### Your instructions
Include the line containing "Where should I" and every line after it up to the end of the material below; reproduce them exactly and drop the pictures.

═════ Records for this exercise ═════

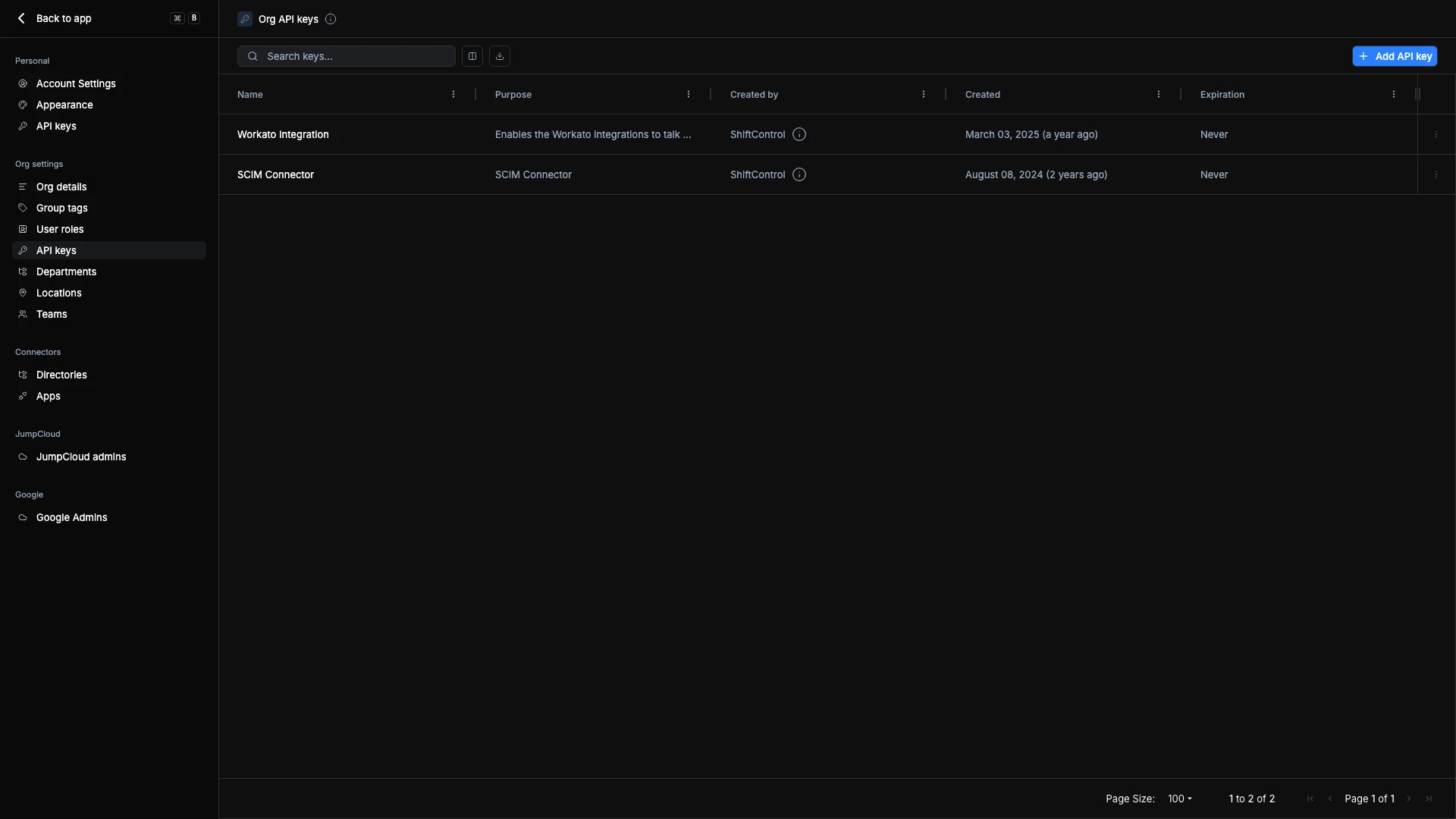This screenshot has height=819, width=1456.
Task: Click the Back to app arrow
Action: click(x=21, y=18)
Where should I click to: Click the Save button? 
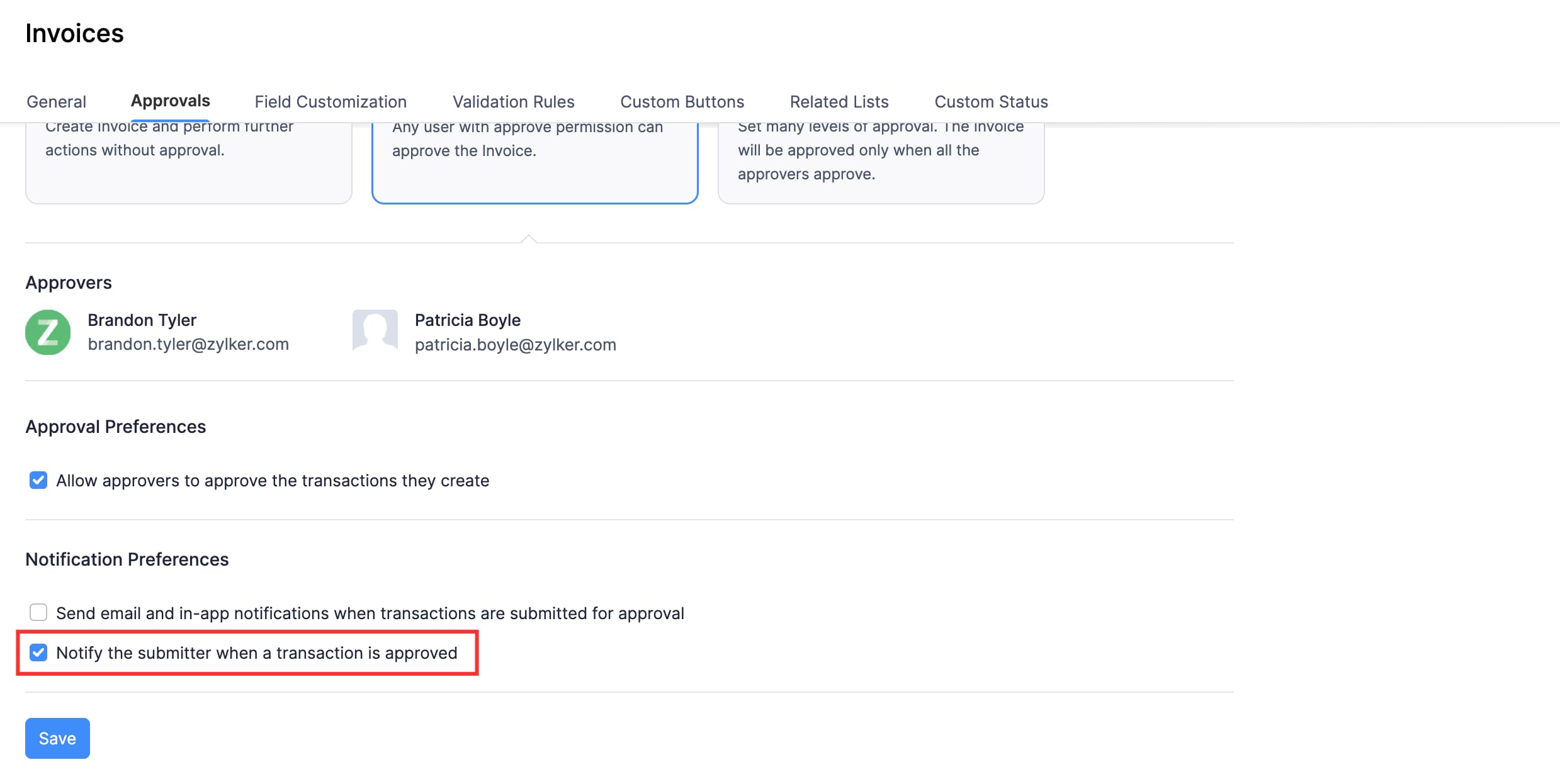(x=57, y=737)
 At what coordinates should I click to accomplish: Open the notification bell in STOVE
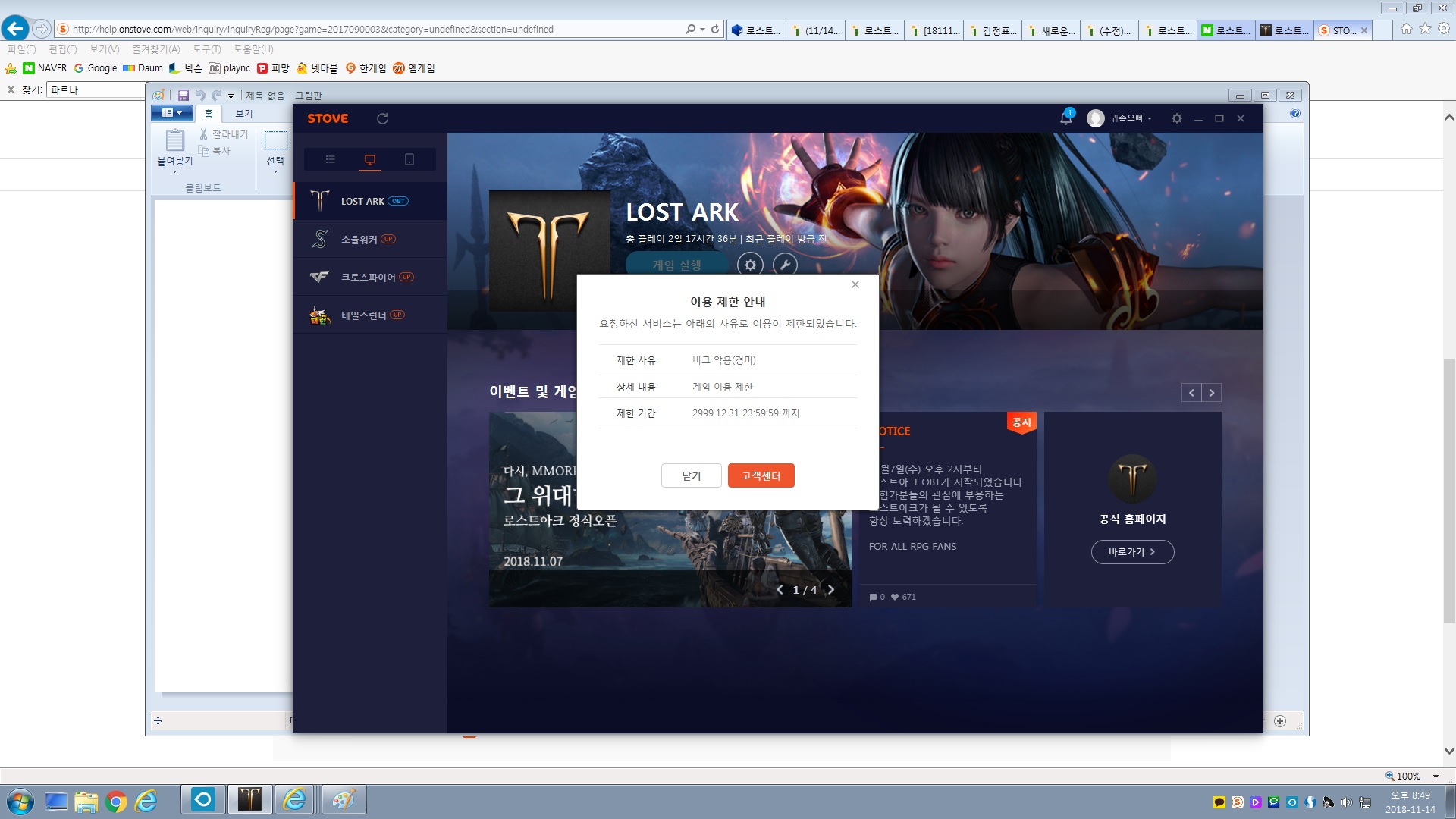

═════

### Output for this exercise
Where should I click to: Click the Save button? 
(x=57, y=737)
 At what coordinates should I click to accomplish: Open the notification bell in STOVE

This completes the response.